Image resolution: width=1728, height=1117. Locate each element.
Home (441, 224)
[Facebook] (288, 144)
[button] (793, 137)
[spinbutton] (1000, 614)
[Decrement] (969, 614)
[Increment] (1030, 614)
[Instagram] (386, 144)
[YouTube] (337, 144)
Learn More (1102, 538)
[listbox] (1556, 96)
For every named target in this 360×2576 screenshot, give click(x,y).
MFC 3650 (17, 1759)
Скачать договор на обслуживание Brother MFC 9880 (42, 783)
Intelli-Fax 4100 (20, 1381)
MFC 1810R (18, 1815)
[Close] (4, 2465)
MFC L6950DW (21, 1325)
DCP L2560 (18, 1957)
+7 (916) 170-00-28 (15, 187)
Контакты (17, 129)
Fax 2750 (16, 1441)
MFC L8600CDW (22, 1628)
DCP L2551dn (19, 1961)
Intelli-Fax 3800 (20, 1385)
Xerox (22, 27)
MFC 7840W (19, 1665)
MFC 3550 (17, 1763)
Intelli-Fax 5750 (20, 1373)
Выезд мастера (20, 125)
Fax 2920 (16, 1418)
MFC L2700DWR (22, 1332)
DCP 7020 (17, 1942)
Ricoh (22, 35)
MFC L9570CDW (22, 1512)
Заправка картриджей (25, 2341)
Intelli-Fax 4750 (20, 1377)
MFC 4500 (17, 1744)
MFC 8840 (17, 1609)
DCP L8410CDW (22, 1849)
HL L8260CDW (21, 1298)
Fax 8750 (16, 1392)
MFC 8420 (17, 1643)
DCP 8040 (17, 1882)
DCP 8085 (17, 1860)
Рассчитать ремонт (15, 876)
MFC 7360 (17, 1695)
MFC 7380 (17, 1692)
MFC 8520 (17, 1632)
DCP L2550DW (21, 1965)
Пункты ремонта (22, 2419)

**What you have to do:** Only the lines from the one bearing "Fax 2920 (16, 1418)" through the end of the entries above belong in the answer, each one exactly as given.

**Solution for this problem:**
Fax 2920 (16, 1418)
MFC L2700DWR (22, 1332)
DCP 7020 (17, 1942)
Ricoh (22, 35)
MFC L9570CDW (22, 1512)
Заправка картриджей (25, 2341)
Intelli-Fax 4750 (20, 1377)
MFC 4500 (17, 1744)
MFC 8840 (17, 1609)
DCP L8410CDW (22, 1849)
HL L8260CDW (21, 1298)
Fax 8750 (16, 1392)
MFC 8420 (17, 1643)
DCP 8040 (17, 1882)
DCP 8085 (17, 1860)
Рассчитать ремонт (15, 876)
MFC 7360 (17, 1695)
MFC 7380 (17, 1692)
MFC 8520 (17, 1632)
DCP L2550DW (21, 1965)
Пункты ремонта (22, 2419)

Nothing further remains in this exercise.